These are used for applying hardware of all descriptions; also for panel work, cabinet work, all types of fine finish work, and support of electric and plumbing fixtures. Screws have greater holding power than nails and permit easy removal and replacement of parts without injury to the wood or finish. Screws avoid danger of splitting the wood or marring the finish, when the screw holes are bored with a bit.
Screws are made in a large variety of sizes and shapes to suit different uses (Fig. 11.86) and they are made of different metals to match various materials. A muchused type of head, other than the ordinary single-slot type, is the Phillips head, which has two countersunk slots at right angles to each other. The head keeps the screwdriver exactly centered during driving and also transmits greater driving power to the screw, while holding the screwdriver firmly on the head. Phillips heads are smoother at the edges, because the slots in the head do not extend to the outer circumference.
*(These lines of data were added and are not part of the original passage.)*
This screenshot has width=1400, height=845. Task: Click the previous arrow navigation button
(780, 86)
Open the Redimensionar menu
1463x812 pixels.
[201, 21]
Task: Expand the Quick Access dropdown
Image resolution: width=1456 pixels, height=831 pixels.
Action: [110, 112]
Steel screws for wood vary in length from 1⁄4 to 6 in. Each length is made in a variety of thicknesses. Heads may be ordinary flat (for countersinking), round, or oval.
Parker screws for securing objects to thin metal are self-threading when screwed into holes of exactly the correct size.
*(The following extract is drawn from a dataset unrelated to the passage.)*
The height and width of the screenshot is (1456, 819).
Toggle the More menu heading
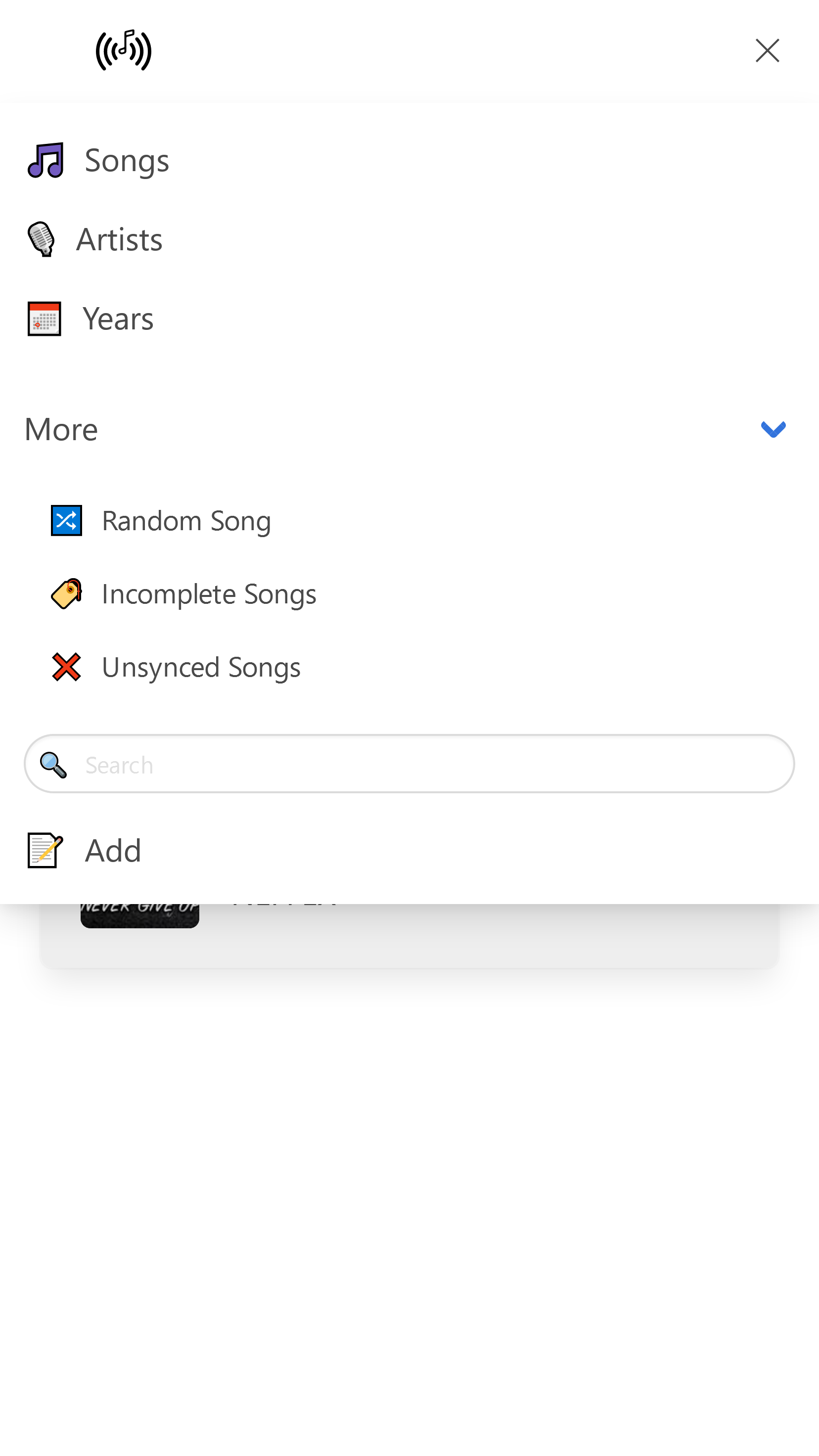[x=62, y=430]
Sizes of screws are given in inches of length and the gage of the diameter.
Lengths vary by eighths of an inch up to 1 in, by quarters from there up to 3 in, and by halves from 3 to 5 in. Unlike wire gages, the smallest diameter of a screw gage is the lowest number; the larger the number, the greater is the diameter in a screw gage. Gage numbers range from 0 to 30.

Lag screws are large, heavy screws used for framing timber and ironwork (Figs. 11.86 and 11.89). Lengths vary from 11⁄2 to 12 in and diameters from 5⁄16 to 1 in.

Two holes should be bored for lag screws, one to take the unthreaded shank without  binding and the other (a smaller hole) to take the threaded part. This smaller hole is usually somewhat shorter in length than the threaded portion. Lag screws usually have square heads and are tightened with a wrench.